Tunisia continue to show spirit, closing to within 35-30, but the talent disparity between the two clubs became evident when the Americans opened the second half on a 10-0 run to go up 56-33 on a Love free throw.

Team USA led 85-47 heading into the fourth quarter.

"In the second half our defense picked it up and did not give the open looks and created turnovers which produced offense," said Team USA head coach Mike Krzyzewski.

Team USA look to cruise through their second Olympic newcomers, Nigeria, in London on Thursday. Nigeria pulled off a win of their own over Tunisia on Sunday, but by a much slimmer margin at 60-56.

America's starters looked like they were mired in memories of 2004 when they took the floor against Tunisia. They settled for long jump shots on offense, looked lethargic on defense, and displayed a general disinterest in their overmatched opponent.
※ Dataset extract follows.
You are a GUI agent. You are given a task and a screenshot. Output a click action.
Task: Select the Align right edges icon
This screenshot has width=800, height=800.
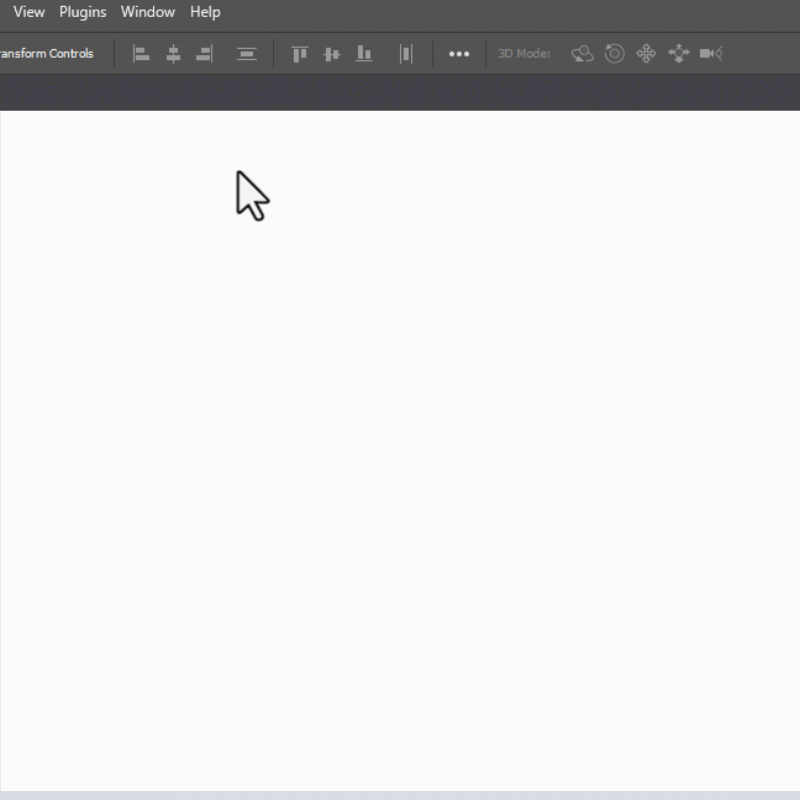coord(204,54)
Mike Krzyzewski's mass substitutions helped to turn the beat around for his team, but was indicative of a lackadaisical overconfidence that could come back to bite the gold-medal favorites before too long.

Nigeria presents a similar mental challenge to Team USA's sense of focus, but with decidedly better talent than Tunisia. A slow start would hardly doom the Americans against the Nigerians, but they can't afford to develop bad habits with tougher competition on the horizon.

If Team USA takes its talent for granted again, as it did early on against Tunisia, the game can get pretty close. The Nigerians have a few weapons capable of making America pay for its insolent laziness, at least early on in the game.

The longer it takes the Americans to get their engines revved up against their inferior competitors, the closer David can come to felling Goliath.

Expect a story similar to the ones seen against France and Tunisia to play out Thursday-a slow, close start, followed by an uptick in play by the reserves as Team USA wears down yet another opponent with its unmatched depth, talent and athleticism.